Hong Kong tracks Fed hike but flags risks from trade

FAN Editor
FILE PHOTO: An attendant walks outside the entrance to Hong Kong Monetary Authority in Hong Kong
FILE PHOTO: An attendant walks outside the entrance to Hong Kong Monetary Authority in Hong Kong, China November 10, 2015. REUTERS/Bobby Yip

December 20, 2018

By Noah Sin and Donny Kwok

HONG KONG (Reuters) – The Hong Kong Monetary Authority (HKMA) on Thursday warned of increasing downside risks to the economy from uncertainty over the Sino-U.S trade dispute, urging residents to be prepared for possible market volatility after U.S. interest rate hikes.

The HKMA had earlier on Thursday raised the base rate charged through its overnight discount window by 25 basis points, just hours after the U.S. Federal Reserve raised its interest rates by a quarter of a percentage point.

Norman Chan, the chief executive of Hong Kong’s de facto central bank, the HKMA, said rising interest rates reflected a normalization from a low rate environment.
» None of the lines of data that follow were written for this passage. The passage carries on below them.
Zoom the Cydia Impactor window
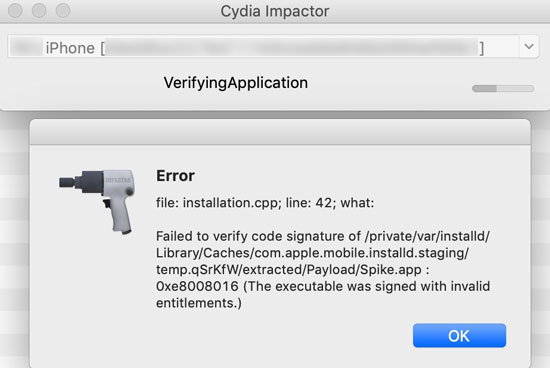 click(x=63, y=10)
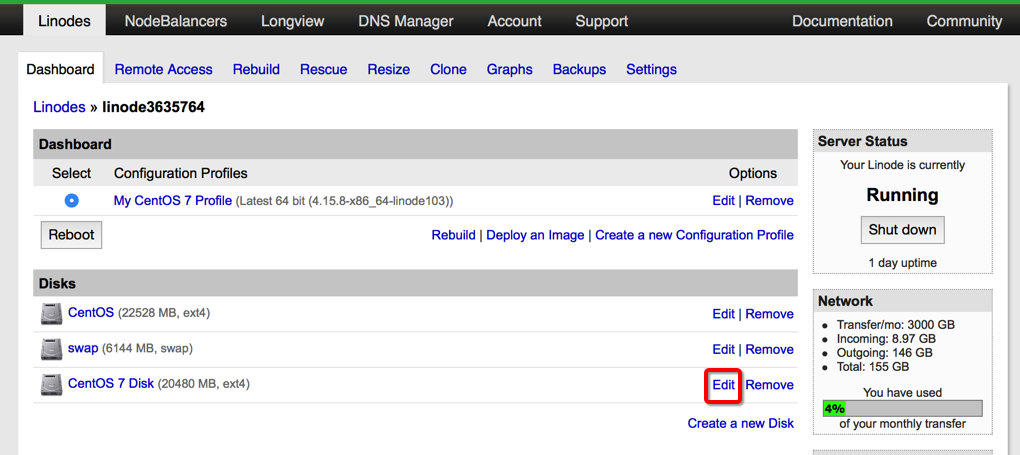
Task: Open the Documentation page
Action: pyautogui.click(x=842, y=21)
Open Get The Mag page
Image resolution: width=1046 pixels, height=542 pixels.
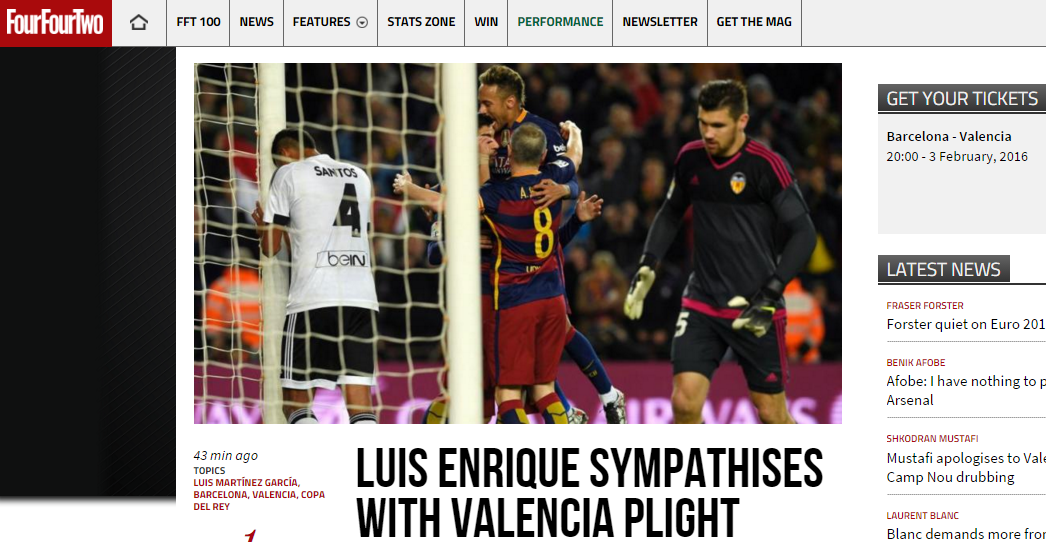point(754,22)
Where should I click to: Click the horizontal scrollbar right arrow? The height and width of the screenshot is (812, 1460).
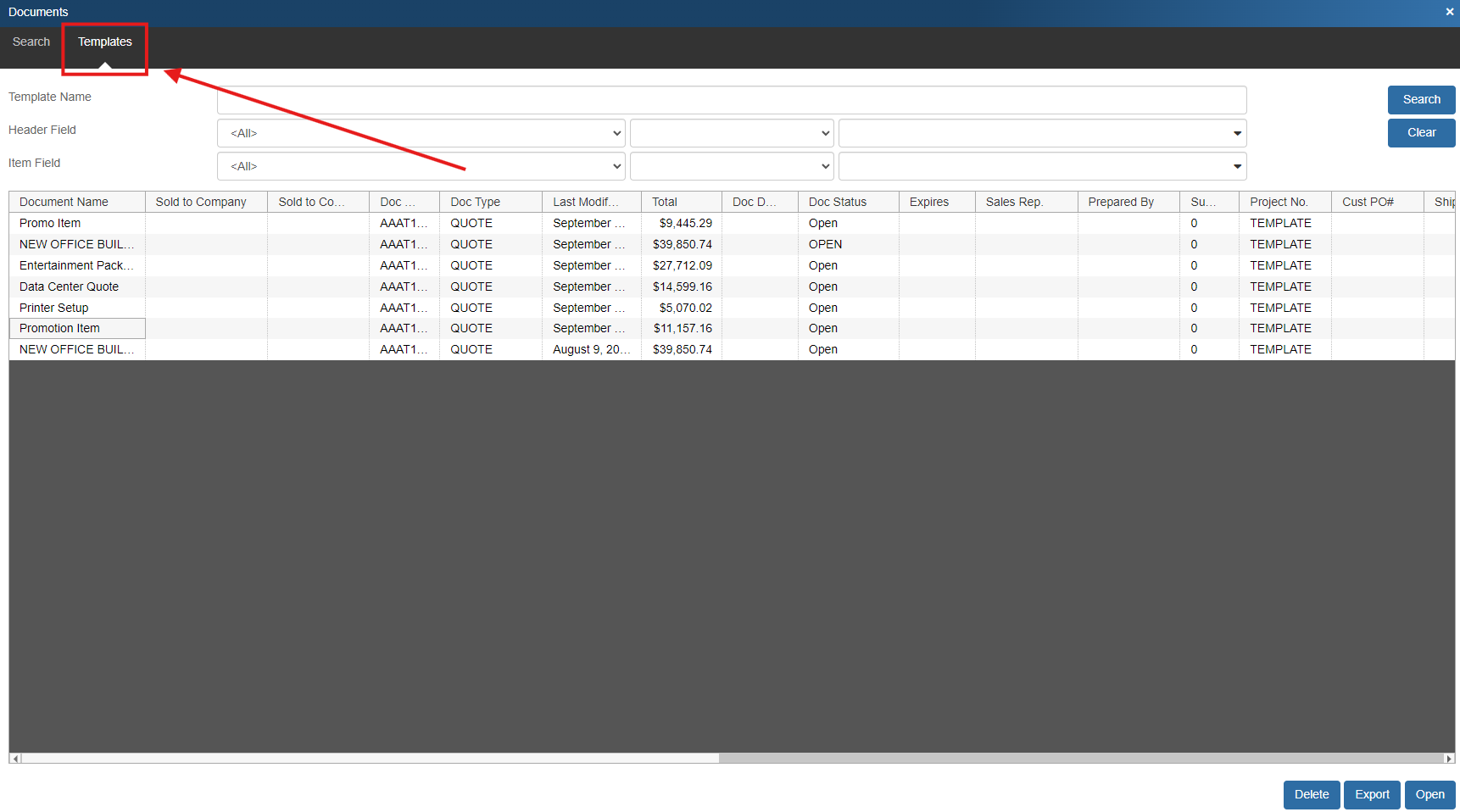click(x=1449, y=759)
“The current economic and financial conditions are still full of uncertainties with increasing downside risks. I would like to remind the public again to manage their risk prudently and to be prepared for possible market volatility moving forward,” Chan told reporters.

Hong Kong’s policy moves in lock-step with that of the United States because its currency is pegged to the greenback.

The Fed on Wednesday said it was keeping the core of its plan to hike borrowing costs intact even as policy makers stated they would likely slow the pace of further rate increases next year.

The Hong Kong authority sets its base rate through a formula that is 50 basis points above the prevailing U.S. Fed Funds Target or the average of the five-day moving averages of the overnight and one-month HIBORs (Hong Kong Inter-bank Offered Rate).

On the Hong Kong property market, which has begun to show signs of strain amid the rising rate environment and a grimmer outlook to the global and Chinese economies, Chan said it was still too early to say if the market is in a downward cycle, with more data needed.

He indicated earlier, that should this be the case, the HKMA might consider easing measures.